→ Provided passage

>> Begin

Toughest Rando Race in North America?


This post by WildSnow.com blogger  

I love it. Up into the last decade Colorado ski resorts were fretting over how to keep their boundaries closed against backcountry skiing and worrying about how big a kicker they could build before mortality ensued — now resorts appear to be competing to sponsor rad rando races that rival the grimly enjoyable stuff you can do in Europe. I’m thinking the 4-Skin on the Aspens has stolen the crown for toughest race (12,000+ vert with added value such as double diamond bump runs), but this one at Breck appears to compete. Not sure how to spectate this race, perhaps we’ll find out. I’ll leave it at that and reprint their press release.

The Five Peaks Ski Mountaineering Race, April 9th Breckenridge, Colorado

The Five Peaks – North America’s highest and most challenging ski mountaineering race is April 9th at Breckenridge Ski Resort. The Five Peaks course takes competitors over 8,500 ft. of climbing and four summits. Beginning at 6 am in front of the Maggie (Peak 9 base), teams of two will skin and bootpack the peaks and saddles of Peaks 9, 8 and 7, finishing at the base of Peak 7. Highlights include climbs of Peak 9 from both the southeast and north ridge, a boot pack up Wacky’s in the Lake Chutes and a final climb of Peak 7 from the Ore Bucket backcountry access gate.

>> End

→ Given data
>> Begin

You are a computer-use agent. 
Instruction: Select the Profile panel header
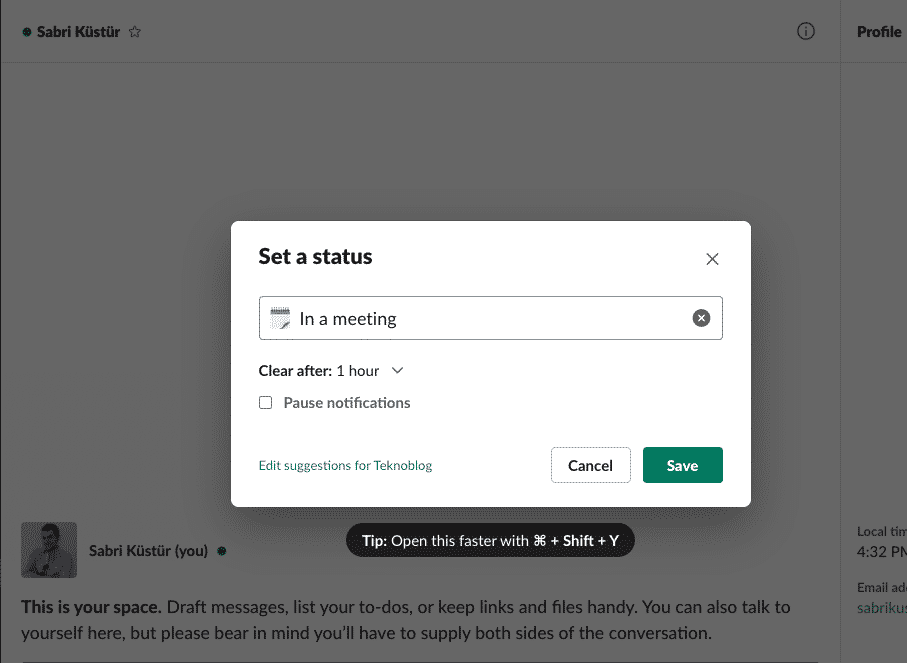879,32
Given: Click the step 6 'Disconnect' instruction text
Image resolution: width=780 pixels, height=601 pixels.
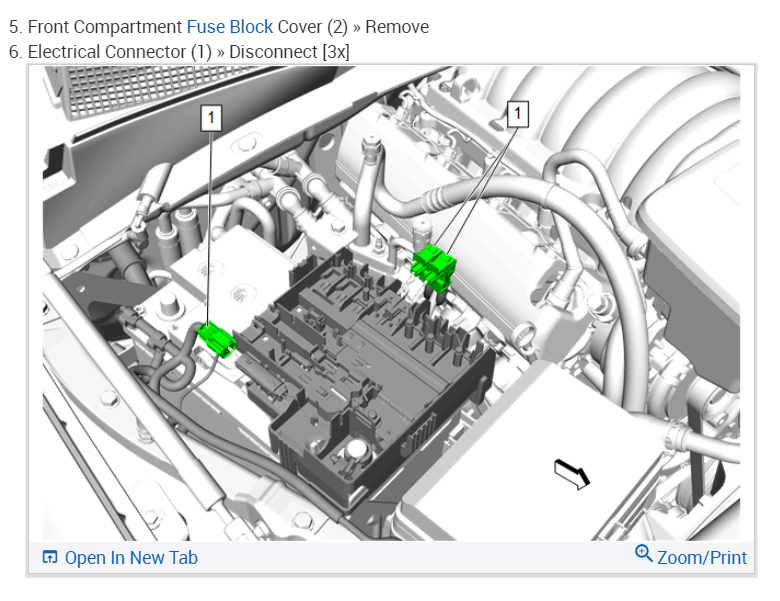Looking at the screenshot, I should point(273,52).
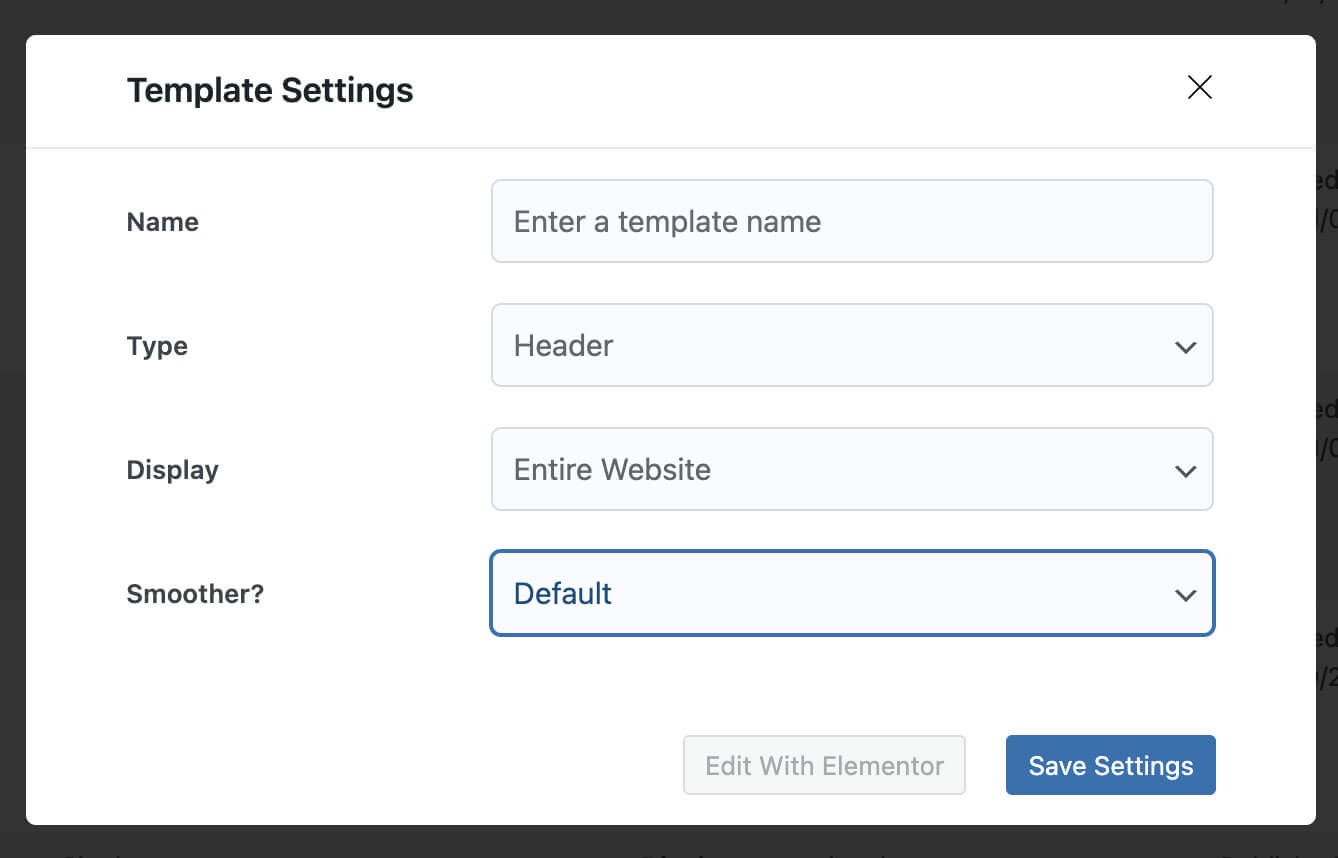Click the Smoother? field label
The width and height of the screenshot is (1338, 858).
[x=195, y=594]
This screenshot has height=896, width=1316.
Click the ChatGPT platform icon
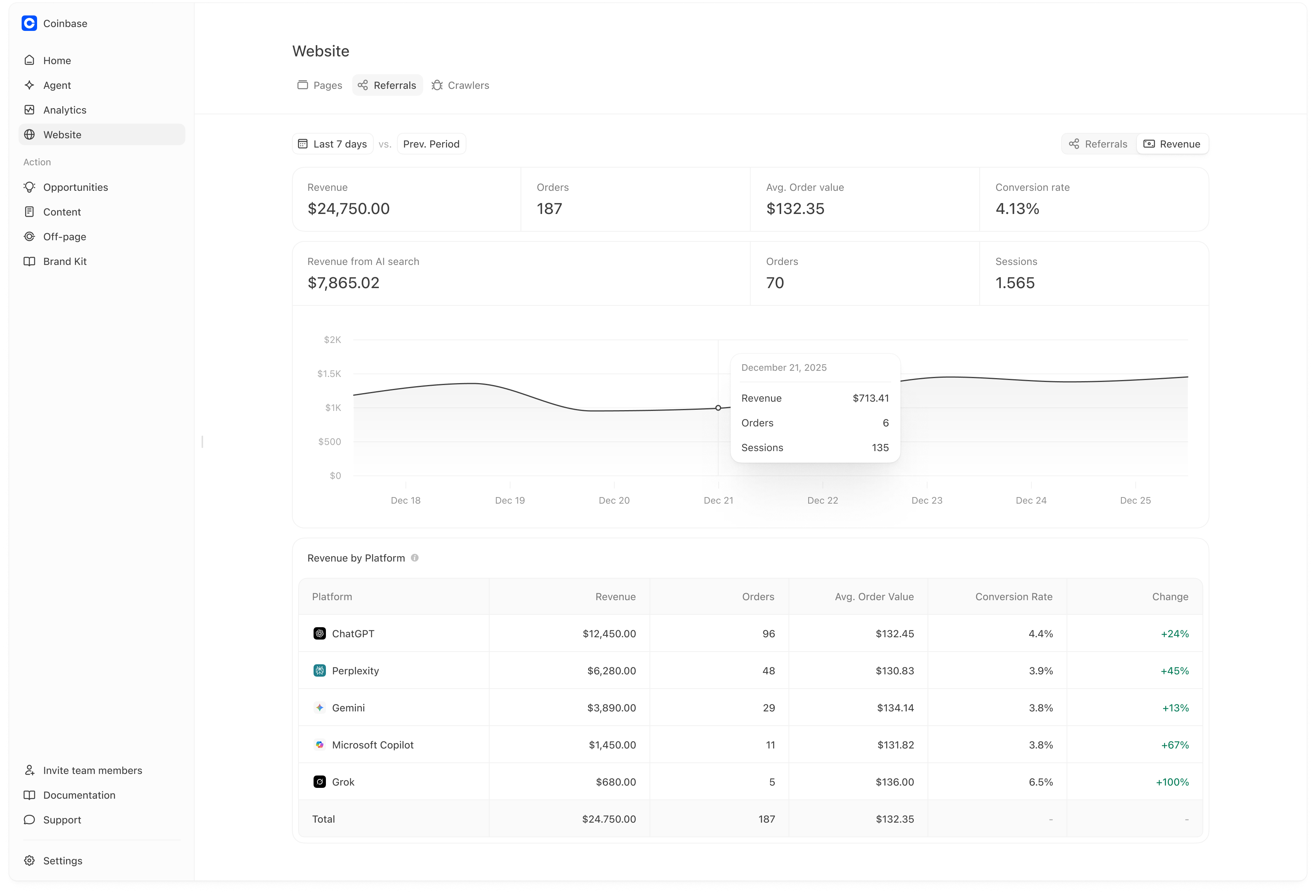point(320,634)
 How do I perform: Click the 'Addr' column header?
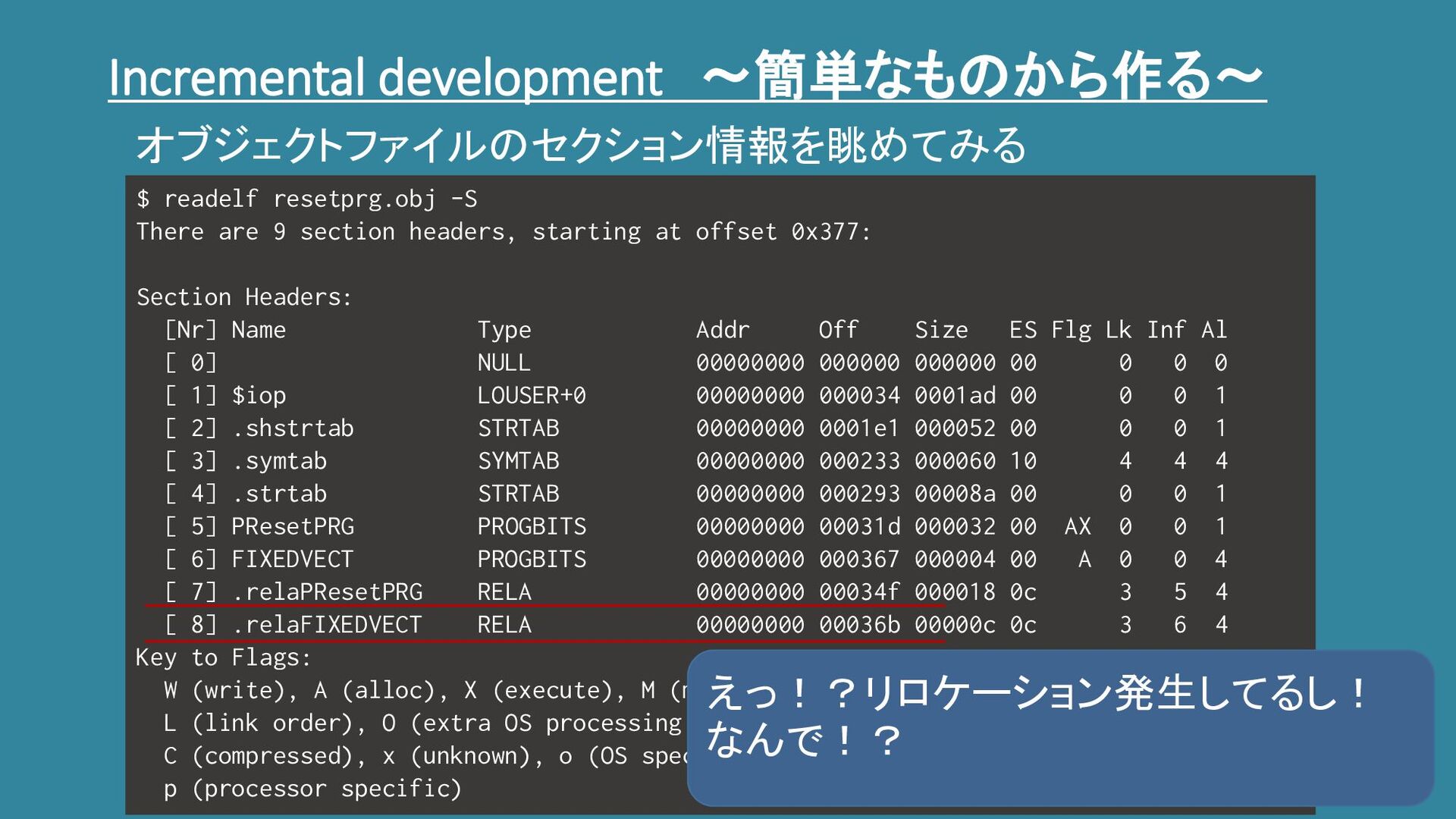(723, 330)
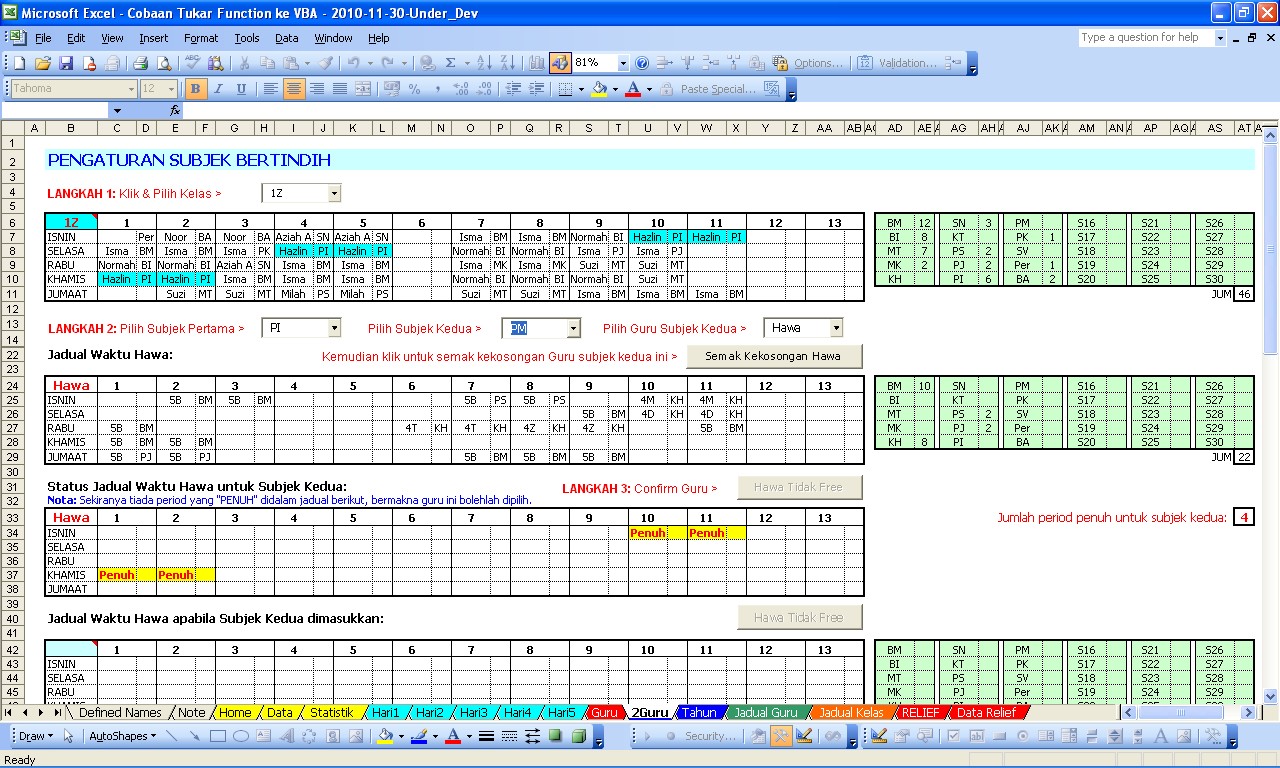
Task: Click the Fill Color paint bucket swatch
Action: (598, 89)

>> End

→ Tasks for this exercise
1/ List every numbered peak named in the ski race post.
2/ Write the next part of the ski race post, picking up right after its last sentence.
The items have nothing to do with the ski race post.

→ Answers given
1/ Peak 9, Peak 8, Peak 7

2/
The Five Peaks is open to ski mountaineering teams of two looking for a high-alpine challenge. The $160 per-team entry fee includes post-race happy hour, beer, dinner and a big raffle at Kenosha Steakhouse. For complete information, course map and required gear list go to: thefivevepeaks.com. Walk-up registration is available in Breckenridge at Mountain Outftters and Amazing Grace, on-line registration is at athlete360.com.

The Five Peaks is the seventh race in the nine-race COSMIC (Colorado Ski Mountaineering Cup) Series: info at cosmicski.com. The Five Peaks is supported locally by Breckenridge Ski Resort, B.O.E.C, Mountain Outfitters, Amazing Grace and Kenosha Steakhouse.

Comments

19 Responses to “Toughest Rando Race in North America?”

  1. BK April 3rd, 2011 8:07 pm

    Don’t forget about the Elk Mountain Grand Traverse: 9 of the top 10 teams this year were on skimo/rando race gear, probably safe to say it’s gone from being a nordic-dominated tour to a legit rando race! (albeit much flatter than four-skin and five-peaks)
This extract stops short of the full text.